Affidavits such as those offered in support of the defendants' motion to dismiss are inappropriate at such a procedural posture.See Frederick Hart Co. v. Recordgraph Corp., 169 F.2d 580, 581 (3d Cir. 1948) ("An affidavit cannot be treated, for purposes of the motion to dismiss, as proof contradictory to well-pleaded facts in the complaint."). Cf. Fed.R.Civ.P. 56(c)(1)(A) ("A party asserting that a fact cannot be or is genuinely disputed must support the assertion by . . . citing to particular parts of materials in the record, including . . . affidavits or declarations. . . .").
The defendants finally argue that the Complaint "fails to state who did what to whom, when, where and why." (Def. Br. at 5.) The plaintiffs must, pursuant to Rule 8(a), provide a "short and plain statement of the claim showing that the pleader is entitled to relief." Fed.R.Civ.P 8(a)(2). To meet this standard, the plaintiffs' claim must be "plausible on its face" such that the Court may draw a "reasonable inference" that the defendants are liable. Twombly, 550 U.S. at 556. "[T]he requirements to state a claim of a FLSA violation are quite straightforward," and merely require the plaintiff to show "a failure to pay overtime compensation and/or minimum wages to covered employees." Sec'y of Labor v.
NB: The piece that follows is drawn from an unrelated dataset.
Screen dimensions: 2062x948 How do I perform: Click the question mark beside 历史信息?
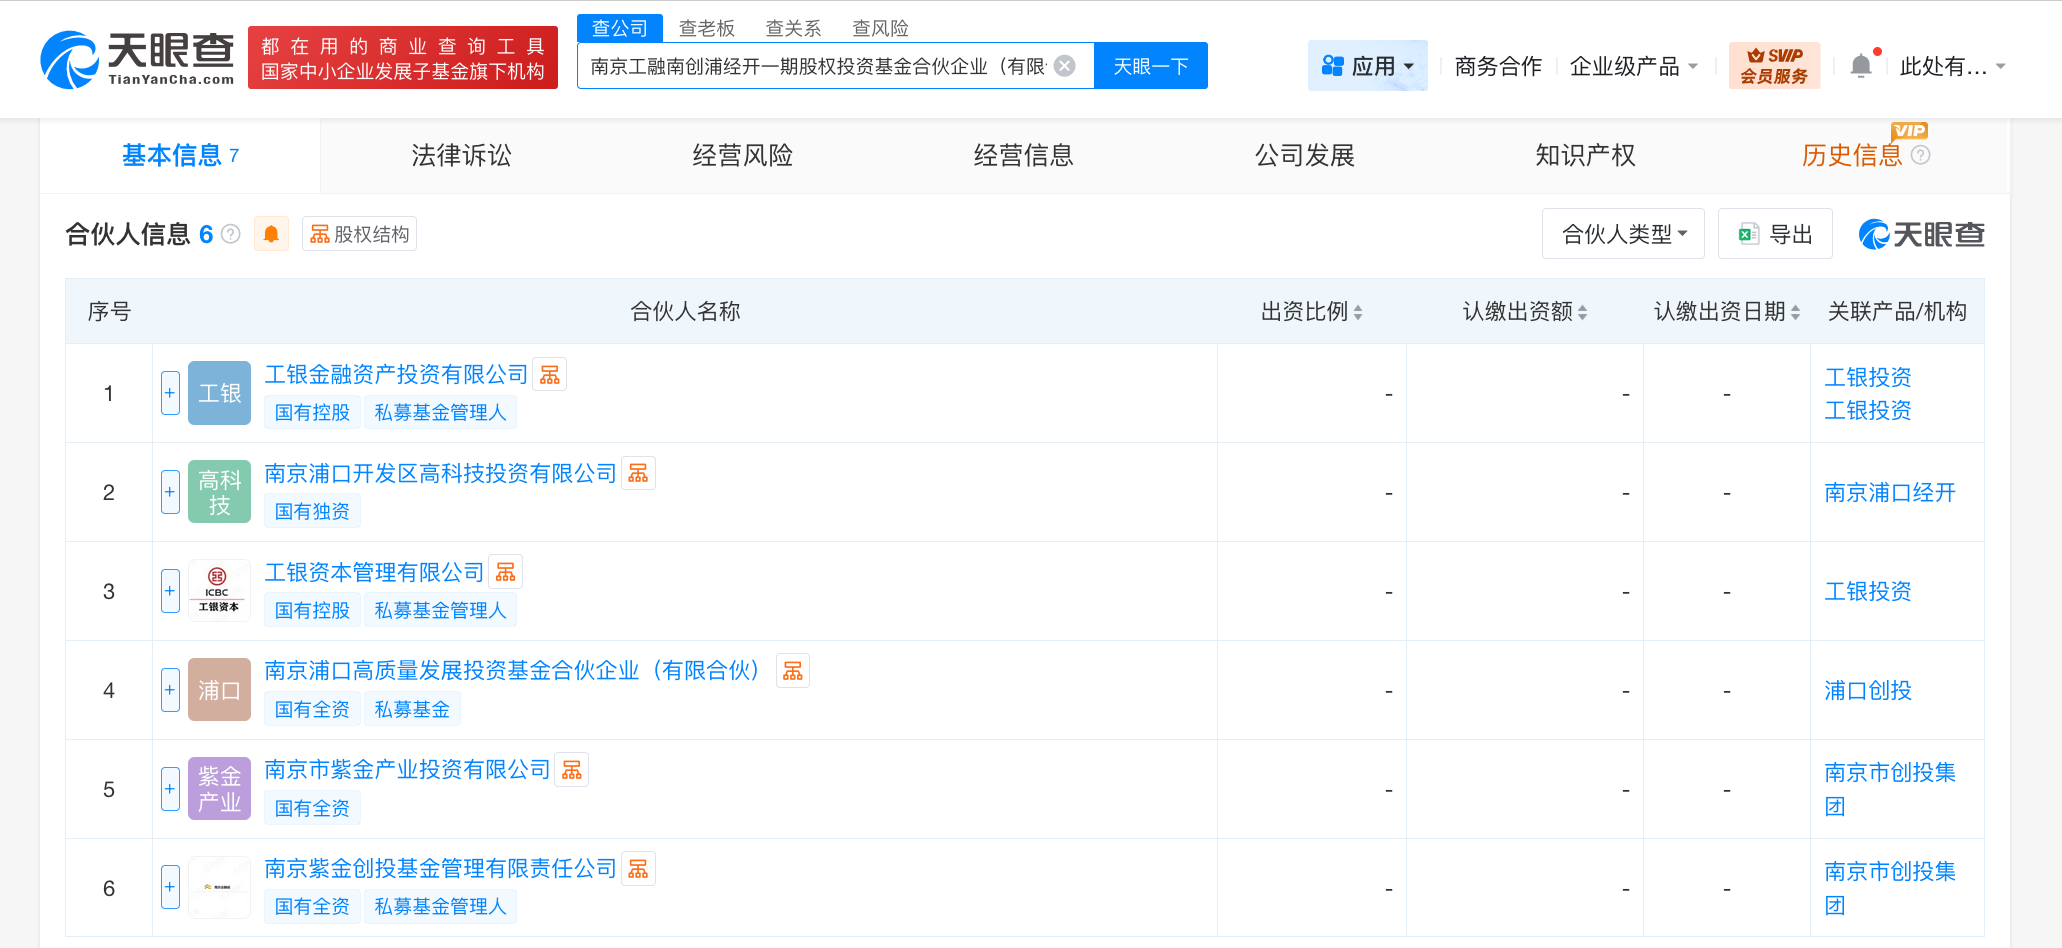(1920, 154)
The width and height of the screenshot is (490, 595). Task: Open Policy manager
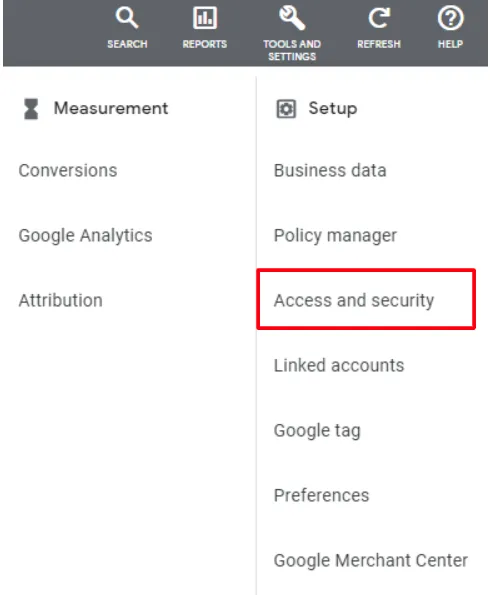pyautogui.click(x=335, y=236)
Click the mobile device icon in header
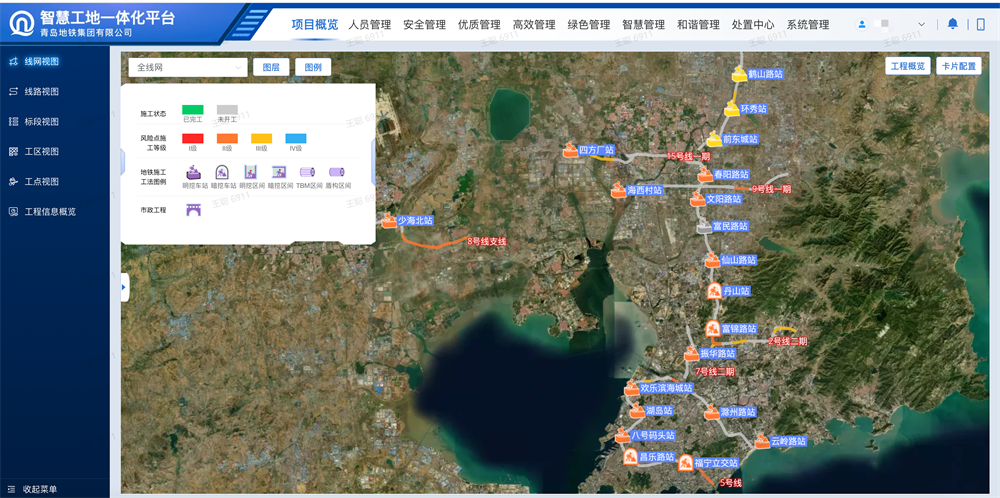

Labbe, 319 Fed.Appx. 761, 763 (11th Cir. 2008) (denying Rule 12(b)(6) motion to dismiss where plaintiff alleged the defendant's repeated failure to provide overtime compensation to covered employees, in violation of the FLSA).
The plaintiffs in this case allege that the defendants are "employers" within the FLSA definition. (Compl. at ¶ 10.) They note the relevant time periods and make specific accusations of the defendants' failure to pay both overtime and minimum wage pursuant to the FLSA and NJWHL. (Id. at ¶¶ 16-17, 20-21, 24-25.) The plaintiffs further note Wellness's enterprise coverage under the FLSA by claiming that Wellness has gross revenues in excess of $500,000, and is an "enterprise engaged in commerce." (Id. at ¶¶ 11, 30.) The Complaint is facially plausible, allows the Court to draw a reasonable inference of liability, and therefore is sufficient to satisfy the Rule 8(a) pleading standard. The Court will therefore deny the defendants' motion to dismiss for failure to state a claim upon which relief can be granted.
The defendants are not foreclosed from seeking relief under Rule 56.